Transaction Identifiers

Author      Ter-Petrosyan Hakob

Every transaction in PostgreSQL gets a special number called an xid. xid means transaction identifier. This number helps PostgreSQL keep track of transactions.

How xid Works

xid as a Counter: The xid is a counter that increases by one for each new transaction. It is calculated with a modulo 2³¹. This means that from any current xid, there are 2³¹ possible future transactions and 2³¹ past transactions. The xid counter is cyclic—it will eventually start over from low numbers.
Unique xid: PostgreSQL makes sure that no two active transactions have the same xid. However, because the xid counter is automatic and limited, it will eventually wrap around. This is called the xid wraparound problem.
Warnings and Prevention: When the system is near a wraparound, PostgreSQL warns you. For example, you might see this message:
```
  WARNING: database "testdb" must be vacuumed within 177009986 transactions
  HINT: To avoid a database shutdown, execute a database-wide VACUUM in "testdb".
```
This warning tells the administrator that the system needs a cleanup soon. If nothing is done, the database will shut down to protect the data.

How VACUUM Helps

PostgreSQL uses a tool called VACUUM to prevent the wraparound problem. One of the main jobs of VACUUM is to freeze old data. Every table row stores the xid that created it in a hidden field called xmin. When VACUUM freezes a row, PostgreSQL treats that row as old—even if the xid counter starts again from a low number. This helps keep the order of transactions clear and safe.

Special Values and the Freezing Mechanism

Starting Value for xid: The xid counter starts at the special value of 3. Numbers 1 and 2 are reserved for internal system use.
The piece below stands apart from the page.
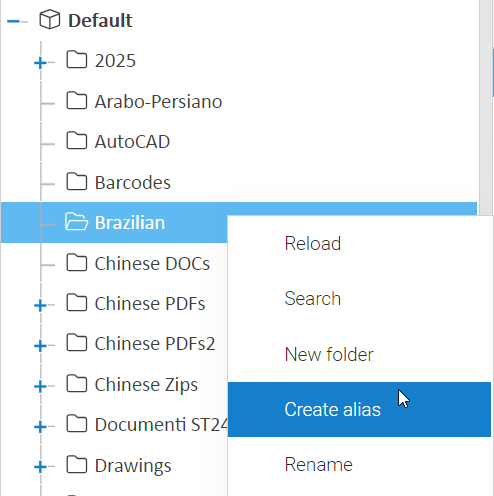Click the Arabo-Persiano folder icon

point(77,100)
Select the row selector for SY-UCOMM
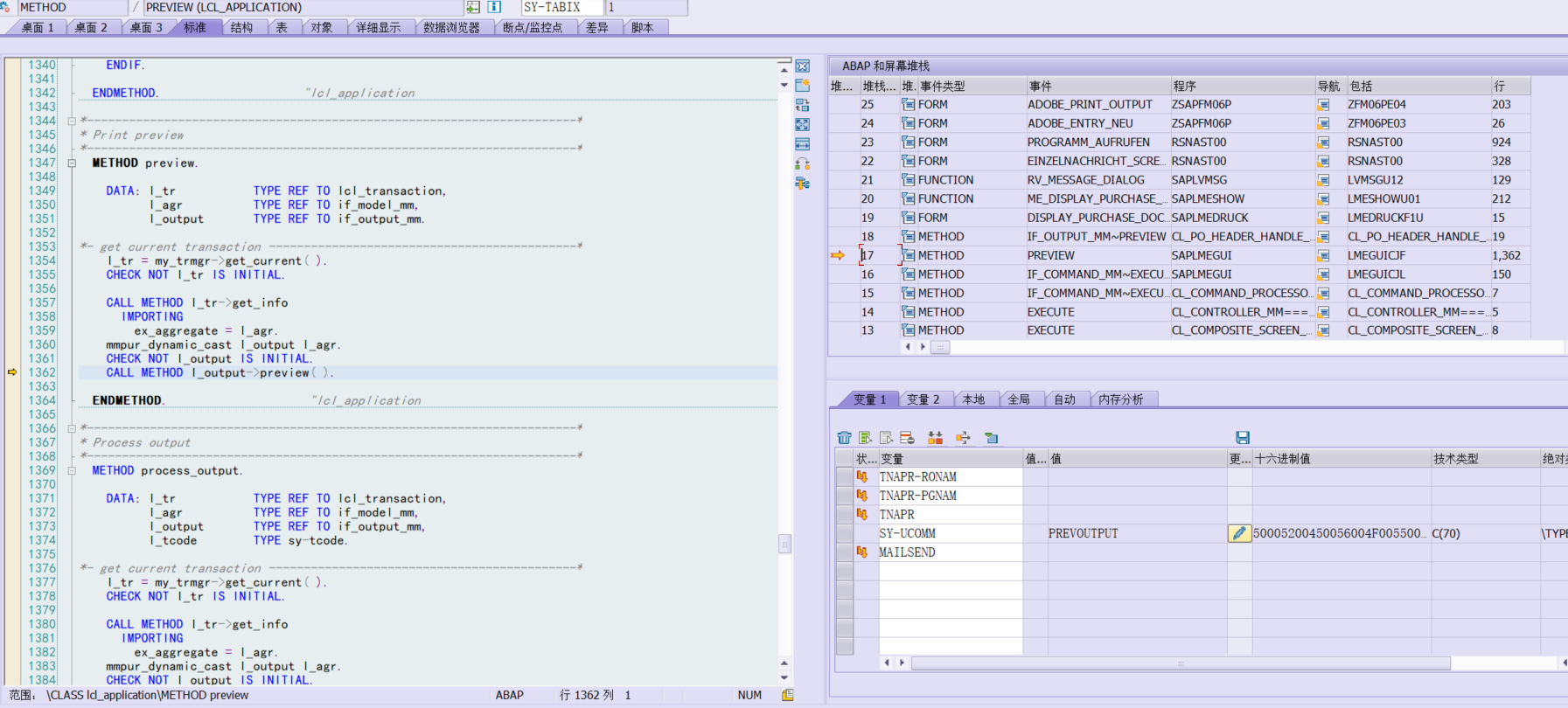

That means no active transaction will ever have an xid lower than 3.
Old Freezing Method: In older PostgreSQL versions, when VACUUM froze a row, it replaced the row’s xmin with 2. Because 2 is lower than 3, PostgreSQL knew the row was old and could treat it as such.
New Freezing Method: Now, PostgreSQL keeps the original xmin value. Instead of changing it, PostgreSQL uses a special marker or status bit to show that the row has been frozen. This change is important because keeping the original xmin is useful for checking history or doing a forensic analysis later.

NOTE: The xid counter starts at 3. This means no running transaction can have an xid lower than 3. Old versions changed the xmin to 2 to mark rows as frozen, but new versions use a status bit to keep the original xmin available.
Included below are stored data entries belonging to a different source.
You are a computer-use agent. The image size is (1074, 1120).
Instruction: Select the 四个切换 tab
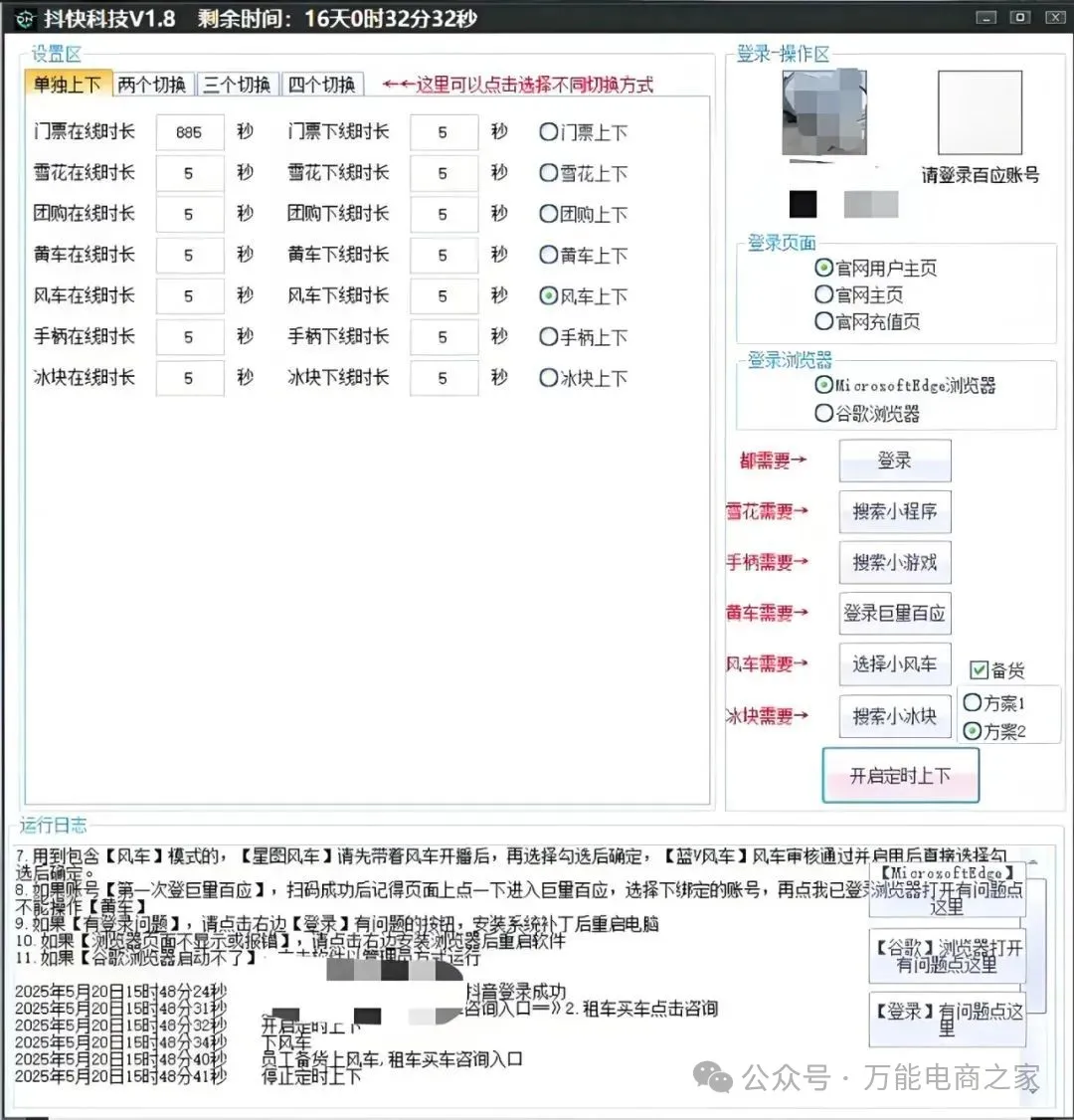coord(321,85)
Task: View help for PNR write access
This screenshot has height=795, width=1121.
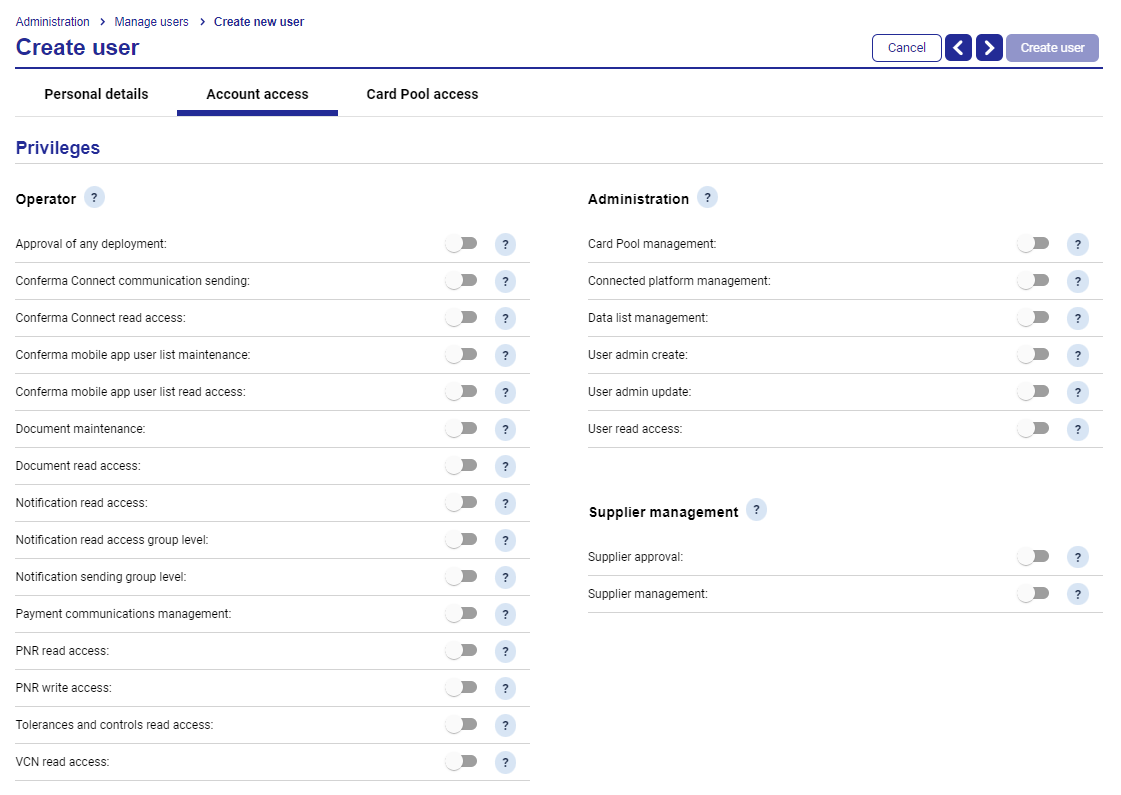Action: (505, 688)
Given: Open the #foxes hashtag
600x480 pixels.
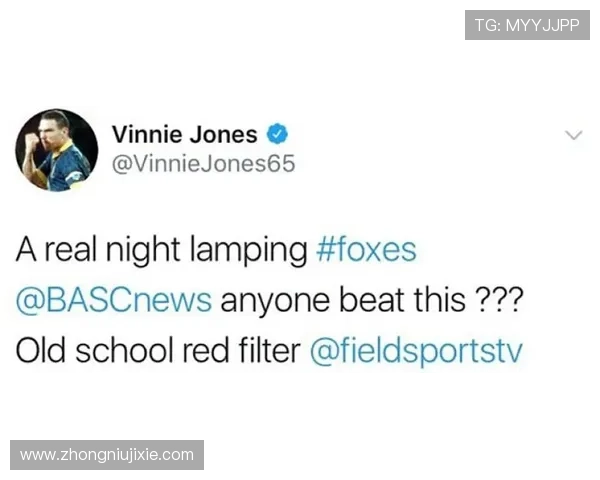Looking at the screenshot, I should 366,250.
Virtual and Real Transaction Identifiers

PostgreSQL tries not to waste xid numbers. When a transaction begins, it first gets a virtual xid. A virtual xid is not taken from the main counter. This way, if a transaction only reads data without making any changes, it does not use a real xid number.

Real xid Assignment: A real xid is given only when the transaction changes data (for example, by using UPDATE or INSERT). For example, if you start a transaction and then cancel it:
```
  BEGIN;
  ROLLBACK;
```
No real xid is used because no change is made.
Checking the xid: PostgreSQL provides two functions:
- txid_current(): Always returns a real xid, even if the transaction is still virtual.
- txid_current_if_assigned(): Returns a real xid only if one has been assigned. If the transaction is still using a virtual xid (only reading), it returns NULL.

Example Workflow:

Start a transaction and check the xid (no real xid yet):
```
      BEGIN;
      SELECT txid_current_if_assigned();
```
The result is NULL because the transaction is still virtual.

Do a read operation:

      SELECT count(*) FROM categories;
      SELECT txid_current_if_assigned();

The result is still NULL since no data has changed.

Make a data change:
```
      UPDATE categories SET name = UPPER(name);
      SELECT txid_current_if_assigned();
```
Now the function returns a number (for example, 1900). After a change, both txid_current_if_assigned() and txid_current() give the same real xid.

By separating virtual and real xids, PostgreSQL saves xid numbers and uses a real xid only when needed.